TOKYO – Japan’s new central bank governor Kazuo Ueda says he is in no rush to shift away from the radical monetary stimulus of his predecessor, but wage pressures may force him to make the policy tweaks faster than he’d like.
Ueda, who commenced his new role at the bank this week, is widely expected by markets to take Japan out of the extremely accommodative monetary settings introduced by previous governor Haruhiko Kuroda in recent years – the only question is when he might do this.
While the extremely low interest rates and complicated policy framework of the Kuroda era are deeply unpopular with the financial sector and the wider public, Ueda has to date been publicly cautious in his guidance, saying current settings remain appropriate for now.
However, a widely expected upgrade in the Bank of Japan’s price forecasts due this month may show inflation staying near 2% for several years.
Analysts say that could rekindle market expectations of a change to yield curve control (YCC), a policy that caps the 10-year bond yield around zero and has drawn criticism for distorting markets and hurting banks’ margins.
Ueda’s comments on Monday warning of the danger of being too late in normalizing policy also suggest a near-term tweak to YCC was not off the table, said Naomi Muguruma, senior market economist at Mitsubishi UFJ Morgan Stanley Securities.
“The BOJ will probably upgrade its price forecasts this month. In doing so, it could offer new guidance on future policy and tweak YCC around summer or autumn,” she said.
Managing expectation
In his confirmation hearing to parliament in February and Monday’s inaugural news conference, Ueda vowed to sustain Kuroda’s massive stimulus program including YCC, which tempered market bets of an immediate policy shift.

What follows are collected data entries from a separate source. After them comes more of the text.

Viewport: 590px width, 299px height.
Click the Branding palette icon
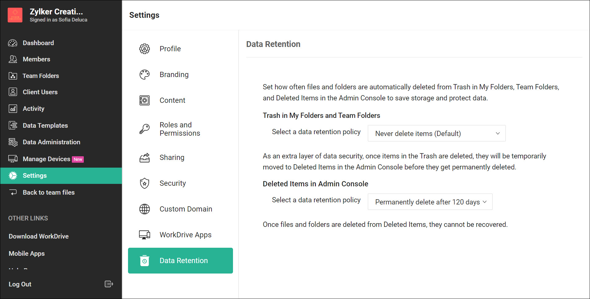click(x=145, y=75)
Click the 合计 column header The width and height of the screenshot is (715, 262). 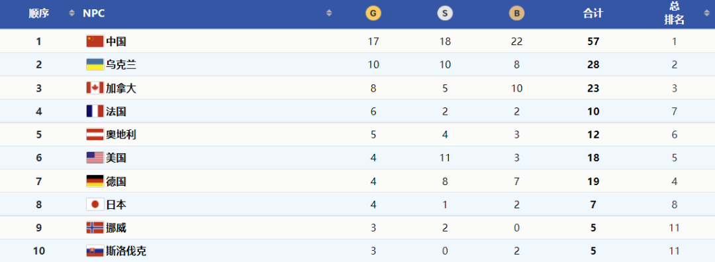(593, 14)
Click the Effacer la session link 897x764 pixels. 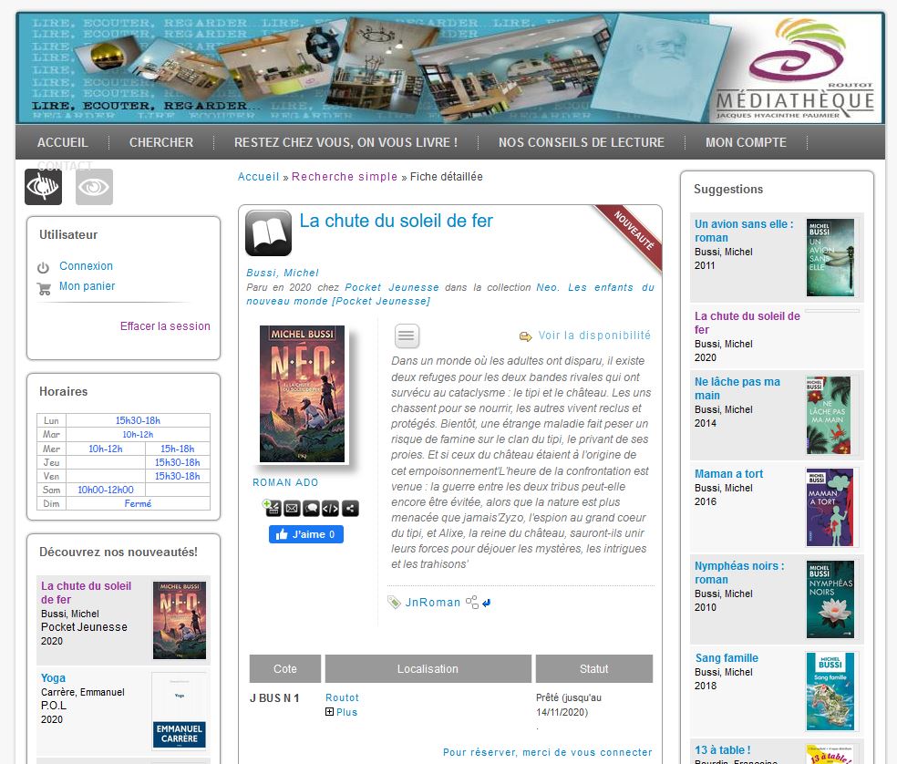(x=165, y=326)
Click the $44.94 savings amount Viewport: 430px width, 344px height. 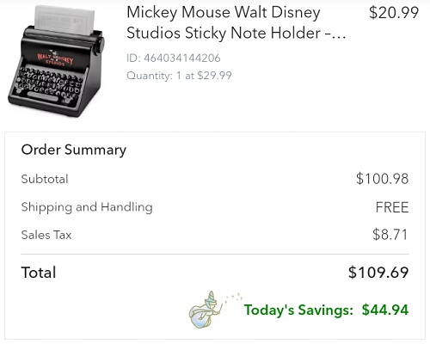pyautogui.click(x=385, y=310)
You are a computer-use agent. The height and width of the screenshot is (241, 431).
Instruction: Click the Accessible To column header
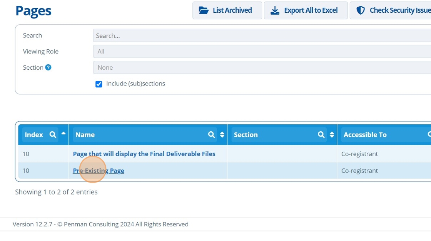tap(365, 135)
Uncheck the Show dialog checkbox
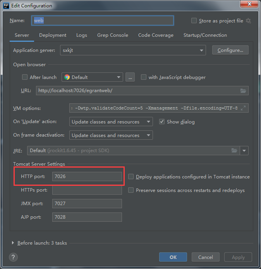 point(162,122)
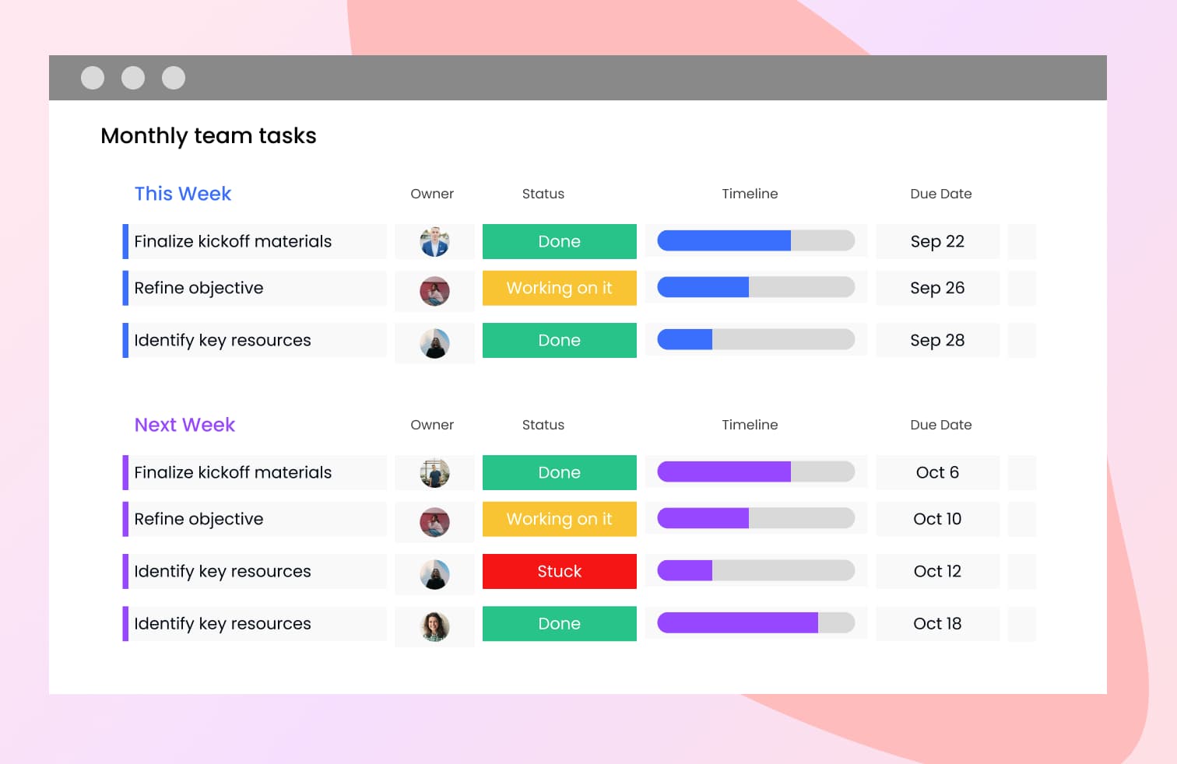The image size is (1177, 764).
Task: Open Finalize kickoff materials in Next Week
Action: click(233, 472)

Having battled Japan’s debilitating deflation as BOJ board member two decades ago, Ueda stressed the need to wait until budding signs of wage growth become sustained, and help inflation stably meet the central bank’s 2 percent target.

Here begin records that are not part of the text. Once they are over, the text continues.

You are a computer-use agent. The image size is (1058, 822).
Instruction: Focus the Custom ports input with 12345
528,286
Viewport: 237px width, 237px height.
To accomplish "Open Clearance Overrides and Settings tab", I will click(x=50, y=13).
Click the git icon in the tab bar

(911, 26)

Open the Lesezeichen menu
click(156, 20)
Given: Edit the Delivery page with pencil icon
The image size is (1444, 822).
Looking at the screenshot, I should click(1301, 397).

But big wage hikes pledged by major firms this year and a rebound in private consumption heighten the chance inflation will remain elevated, analysts say, casting doubt over the BOJ’s view that sustained achievement of 2 percent inflation remains elusive.
Ueda may need to find a new reason to keep ultra-loose policy if the BOJ’s fresh quarterly forecasts, due at his debut meeting on April 27-28, show inflation hovering around 2 percent in the next three years.
The BOJ has said it was focusing more on trend inflation driven by domestic demand, and in doing so was looking closely at core-core consumer inflation – an index that strips away the effect of volatile fresh food and energy.
Under the assumption that solid economic growth will prod firms to raise wages and inflation, the BOJ currently expects core-core inflation to hit 1.8 percent in the fiscal year that began in April before slowing to 1.6 percent the following year.
With more firms hiking prices and employees’ pay, the BOJ may revise up the forecasts and see inflation stay around 2 percent through fiscal 2025, analysts say.
Even if the BOJ decides to stand pat in April, the release of more thorough wage data around mid-year, which covers smaller firms, may give policymakers reason to consider tweaking YCC.
“Wages are rising and domestic demand is firm. It’s hard to find any reason to downgrade the BOJ’s rosy scenario projecting a wage-inflation cycle kick off in coming years,” said Seisaku Kameda, a former top BOJ economist with experience drafting the central bank’s growth and inflation projections.
“The BOJ may see scope to tweak YCC as early as June,” he said. “Ueda hasn’t ruled out modifying YCC. He’s just saying any first step he takes won’t be a big leap towards an exit.”